Catalytic oxidation of SO2 in O2-aerated aqueous Solution: superior catalytic capability of KOH/urea-treated biochars and catalytic mechanism

Abstract

The catalytic oxidation of SO2 (COS) by dissolved oxygen in aqueous solution allows to recycle sulfate salt/sulfuric acid from the SO2-containing flue gas, and high-performance catalysts are desired for an efficient COS process. In this study, the chestnut leaves-derived biochars treated by the co-pyrolysis process with KOH/urea exhibited a favorable capability to catalyze the oxidation of SO2 in aqueous solution. The BK-N-8 biochar catalyst was the optimal one due to its moderate nitrogen content and appropriate surface functional groups.

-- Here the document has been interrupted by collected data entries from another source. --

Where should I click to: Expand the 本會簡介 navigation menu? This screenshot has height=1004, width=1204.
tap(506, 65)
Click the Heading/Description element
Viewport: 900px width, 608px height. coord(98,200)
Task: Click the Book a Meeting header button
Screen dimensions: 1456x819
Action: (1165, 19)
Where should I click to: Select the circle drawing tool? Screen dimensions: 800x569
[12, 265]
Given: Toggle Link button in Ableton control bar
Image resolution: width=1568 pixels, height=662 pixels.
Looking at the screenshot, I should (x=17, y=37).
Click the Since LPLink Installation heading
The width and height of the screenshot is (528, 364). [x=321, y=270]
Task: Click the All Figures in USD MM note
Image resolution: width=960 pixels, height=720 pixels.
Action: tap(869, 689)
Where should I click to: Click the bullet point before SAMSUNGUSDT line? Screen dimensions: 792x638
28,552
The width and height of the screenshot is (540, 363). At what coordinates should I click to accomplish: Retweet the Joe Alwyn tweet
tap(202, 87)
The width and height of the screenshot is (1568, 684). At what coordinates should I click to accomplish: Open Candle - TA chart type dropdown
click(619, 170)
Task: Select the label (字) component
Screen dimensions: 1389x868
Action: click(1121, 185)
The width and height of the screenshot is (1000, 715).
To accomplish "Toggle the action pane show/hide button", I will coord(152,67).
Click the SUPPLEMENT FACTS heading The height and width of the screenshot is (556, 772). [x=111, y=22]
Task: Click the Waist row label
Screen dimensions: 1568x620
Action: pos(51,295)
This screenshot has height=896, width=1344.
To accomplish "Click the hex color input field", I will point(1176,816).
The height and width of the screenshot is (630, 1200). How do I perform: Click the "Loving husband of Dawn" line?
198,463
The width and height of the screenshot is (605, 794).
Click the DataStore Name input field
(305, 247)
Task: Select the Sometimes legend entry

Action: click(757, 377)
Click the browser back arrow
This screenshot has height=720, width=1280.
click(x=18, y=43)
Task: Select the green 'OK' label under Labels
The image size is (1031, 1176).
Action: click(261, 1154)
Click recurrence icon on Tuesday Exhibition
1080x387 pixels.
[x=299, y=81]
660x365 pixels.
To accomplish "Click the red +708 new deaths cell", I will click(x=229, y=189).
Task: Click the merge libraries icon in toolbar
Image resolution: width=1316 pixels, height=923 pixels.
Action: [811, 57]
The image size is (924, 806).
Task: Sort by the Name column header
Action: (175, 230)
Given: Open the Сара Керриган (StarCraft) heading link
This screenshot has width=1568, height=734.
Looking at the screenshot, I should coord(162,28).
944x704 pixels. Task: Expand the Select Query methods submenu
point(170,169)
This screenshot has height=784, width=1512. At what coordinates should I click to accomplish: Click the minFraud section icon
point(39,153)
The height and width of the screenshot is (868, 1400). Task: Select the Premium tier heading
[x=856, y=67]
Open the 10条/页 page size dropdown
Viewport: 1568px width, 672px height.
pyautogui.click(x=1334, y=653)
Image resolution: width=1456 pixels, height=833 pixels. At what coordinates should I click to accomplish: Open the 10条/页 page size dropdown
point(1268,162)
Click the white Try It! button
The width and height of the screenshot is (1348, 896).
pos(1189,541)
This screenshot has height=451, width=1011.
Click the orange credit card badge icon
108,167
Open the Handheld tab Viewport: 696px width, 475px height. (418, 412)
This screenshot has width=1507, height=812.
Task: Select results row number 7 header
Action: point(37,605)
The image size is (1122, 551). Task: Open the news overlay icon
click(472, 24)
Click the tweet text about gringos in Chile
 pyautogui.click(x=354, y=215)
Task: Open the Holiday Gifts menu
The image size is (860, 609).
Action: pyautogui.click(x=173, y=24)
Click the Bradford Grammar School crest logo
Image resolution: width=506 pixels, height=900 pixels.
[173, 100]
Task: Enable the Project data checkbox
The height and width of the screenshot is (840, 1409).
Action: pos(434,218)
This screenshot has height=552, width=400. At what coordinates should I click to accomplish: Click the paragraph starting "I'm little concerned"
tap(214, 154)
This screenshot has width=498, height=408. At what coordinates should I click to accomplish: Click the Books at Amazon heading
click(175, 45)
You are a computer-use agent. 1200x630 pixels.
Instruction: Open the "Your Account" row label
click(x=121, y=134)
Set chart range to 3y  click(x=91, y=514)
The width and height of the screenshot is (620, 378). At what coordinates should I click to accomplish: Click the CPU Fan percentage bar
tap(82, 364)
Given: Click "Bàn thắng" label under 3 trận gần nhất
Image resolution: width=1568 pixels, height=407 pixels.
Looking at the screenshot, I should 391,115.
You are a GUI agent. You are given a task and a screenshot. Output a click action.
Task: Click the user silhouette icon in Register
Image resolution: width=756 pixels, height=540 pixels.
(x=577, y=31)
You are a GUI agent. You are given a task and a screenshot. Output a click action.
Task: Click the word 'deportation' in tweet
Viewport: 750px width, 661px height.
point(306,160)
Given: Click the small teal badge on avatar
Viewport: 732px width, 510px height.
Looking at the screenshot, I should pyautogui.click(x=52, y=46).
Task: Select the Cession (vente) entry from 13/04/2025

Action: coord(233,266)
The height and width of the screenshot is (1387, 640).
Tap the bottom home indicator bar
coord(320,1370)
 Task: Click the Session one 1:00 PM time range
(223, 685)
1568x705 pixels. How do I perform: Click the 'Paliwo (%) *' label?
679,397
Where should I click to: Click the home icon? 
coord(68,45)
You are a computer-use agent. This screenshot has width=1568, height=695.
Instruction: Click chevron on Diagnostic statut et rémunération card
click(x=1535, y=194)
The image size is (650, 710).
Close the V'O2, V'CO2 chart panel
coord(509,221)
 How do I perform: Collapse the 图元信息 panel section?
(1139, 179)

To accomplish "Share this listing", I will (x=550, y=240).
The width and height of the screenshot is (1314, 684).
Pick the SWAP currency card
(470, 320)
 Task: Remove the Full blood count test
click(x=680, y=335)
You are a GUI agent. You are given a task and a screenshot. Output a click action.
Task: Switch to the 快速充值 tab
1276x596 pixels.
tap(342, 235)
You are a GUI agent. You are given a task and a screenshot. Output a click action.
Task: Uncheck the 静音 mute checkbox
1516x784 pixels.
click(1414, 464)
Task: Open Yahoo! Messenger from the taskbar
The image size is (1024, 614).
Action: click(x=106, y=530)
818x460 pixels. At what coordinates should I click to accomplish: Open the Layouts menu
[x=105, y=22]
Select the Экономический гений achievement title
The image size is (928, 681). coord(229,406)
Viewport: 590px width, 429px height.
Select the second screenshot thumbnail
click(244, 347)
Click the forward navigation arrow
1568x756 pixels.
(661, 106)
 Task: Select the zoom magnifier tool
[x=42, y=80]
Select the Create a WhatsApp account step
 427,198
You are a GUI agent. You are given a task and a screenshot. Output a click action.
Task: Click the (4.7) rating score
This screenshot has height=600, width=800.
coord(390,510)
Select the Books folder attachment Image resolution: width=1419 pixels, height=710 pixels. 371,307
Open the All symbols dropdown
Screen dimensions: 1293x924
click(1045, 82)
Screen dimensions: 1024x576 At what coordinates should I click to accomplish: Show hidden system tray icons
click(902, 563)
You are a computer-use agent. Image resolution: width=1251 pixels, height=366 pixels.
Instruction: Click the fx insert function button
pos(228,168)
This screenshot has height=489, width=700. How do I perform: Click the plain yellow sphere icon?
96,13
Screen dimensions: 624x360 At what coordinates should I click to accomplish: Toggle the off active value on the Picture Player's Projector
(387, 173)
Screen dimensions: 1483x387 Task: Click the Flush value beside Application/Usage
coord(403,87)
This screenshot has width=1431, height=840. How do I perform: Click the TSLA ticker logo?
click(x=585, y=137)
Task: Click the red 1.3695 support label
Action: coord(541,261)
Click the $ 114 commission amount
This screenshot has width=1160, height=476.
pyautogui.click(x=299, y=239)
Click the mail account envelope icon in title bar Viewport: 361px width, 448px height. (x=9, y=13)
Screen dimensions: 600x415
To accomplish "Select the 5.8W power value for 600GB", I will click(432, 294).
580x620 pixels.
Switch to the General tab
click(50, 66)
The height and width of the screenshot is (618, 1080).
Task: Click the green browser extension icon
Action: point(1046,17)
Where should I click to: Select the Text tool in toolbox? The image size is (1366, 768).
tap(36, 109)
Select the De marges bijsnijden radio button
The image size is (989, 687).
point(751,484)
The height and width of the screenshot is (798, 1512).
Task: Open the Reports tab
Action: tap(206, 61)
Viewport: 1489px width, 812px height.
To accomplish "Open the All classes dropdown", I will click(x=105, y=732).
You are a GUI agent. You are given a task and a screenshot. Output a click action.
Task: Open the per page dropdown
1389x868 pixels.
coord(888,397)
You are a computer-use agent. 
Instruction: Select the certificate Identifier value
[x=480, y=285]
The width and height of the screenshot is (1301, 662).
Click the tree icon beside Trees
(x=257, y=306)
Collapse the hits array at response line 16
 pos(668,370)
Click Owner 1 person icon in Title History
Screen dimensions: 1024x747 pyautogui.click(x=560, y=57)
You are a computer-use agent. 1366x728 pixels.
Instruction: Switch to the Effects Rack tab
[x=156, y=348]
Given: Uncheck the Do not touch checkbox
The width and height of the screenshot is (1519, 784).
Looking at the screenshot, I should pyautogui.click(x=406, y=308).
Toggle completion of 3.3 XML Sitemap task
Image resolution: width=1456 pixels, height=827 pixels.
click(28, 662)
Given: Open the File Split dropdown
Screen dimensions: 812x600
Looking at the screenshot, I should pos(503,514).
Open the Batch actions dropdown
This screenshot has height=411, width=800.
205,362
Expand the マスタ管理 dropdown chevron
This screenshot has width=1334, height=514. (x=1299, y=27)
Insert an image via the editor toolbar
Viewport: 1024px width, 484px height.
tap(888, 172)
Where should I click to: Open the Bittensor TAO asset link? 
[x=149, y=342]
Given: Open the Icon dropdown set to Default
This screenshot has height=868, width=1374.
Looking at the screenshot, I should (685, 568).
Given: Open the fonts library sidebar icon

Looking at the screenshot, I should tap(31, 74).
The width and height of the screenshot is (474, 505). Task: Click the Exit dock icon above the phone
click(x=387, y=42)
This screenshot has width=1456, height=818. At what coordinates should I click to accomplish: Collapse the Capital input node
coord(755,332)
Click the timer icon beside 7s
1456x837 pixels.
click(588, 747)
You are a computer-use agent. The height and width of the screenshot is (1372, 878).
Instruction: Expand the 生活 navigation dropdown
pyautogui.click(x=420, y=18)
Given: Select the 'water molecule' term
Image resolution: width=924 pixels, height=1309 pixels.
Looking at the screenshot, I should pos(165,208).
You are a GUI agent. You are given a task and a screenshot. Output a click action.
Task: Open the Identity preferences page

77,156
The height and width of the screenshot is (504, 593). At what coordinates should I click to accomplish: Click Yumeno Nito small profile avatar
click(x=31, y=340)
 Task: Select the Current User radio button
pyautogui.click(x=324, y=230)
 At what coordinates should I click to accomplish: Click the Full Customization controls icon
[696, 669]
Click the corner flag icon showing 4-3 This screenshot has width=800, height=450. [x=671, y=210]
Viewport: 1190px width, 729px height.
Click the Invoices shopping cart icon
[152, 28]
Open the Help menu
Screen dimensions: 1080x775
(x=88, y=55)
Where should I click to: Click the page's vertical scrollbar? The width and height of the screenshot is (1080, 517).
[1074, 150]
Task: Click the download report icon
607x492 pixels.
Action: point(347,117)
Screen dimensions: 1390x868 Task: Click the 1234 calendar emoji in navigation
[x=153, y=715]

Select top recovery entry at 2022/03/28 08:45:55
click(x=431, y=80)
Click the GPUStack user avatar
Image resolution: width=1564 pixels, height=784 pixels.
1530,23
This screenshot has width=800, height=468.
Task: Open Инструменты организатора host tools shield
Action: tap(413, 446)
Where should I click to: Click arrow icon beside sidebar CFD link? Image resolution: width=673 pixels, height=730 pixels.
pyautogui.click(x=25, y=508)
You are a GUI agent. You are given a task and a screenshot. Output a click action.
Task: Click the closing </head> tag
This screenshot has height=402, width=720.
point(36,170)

It exhibited a fast initial conversion rate from SO2 to SO42− (6.50 μmol g−1 s−1), and an excellent cycling durability for the COS process. The material showed a catalytic activity that surpassed all the reported carbonaceous materials. The surface functionalities were revealed to be the decisive factor for the conversion rate and durability of catalytic capacity. The superiority of the BK-N-8 with pyridinic N-doped aromatic cluster (AC) was further investigated via density-functional-theory calculations. The epoxy groups from O2 dissociation at the edge sites of ACs played a pivotal role for COS process onto biochars. This study provides insightful information for an in-depth understanding of the mechanism of COS process catalyzed by carbonaceous materials.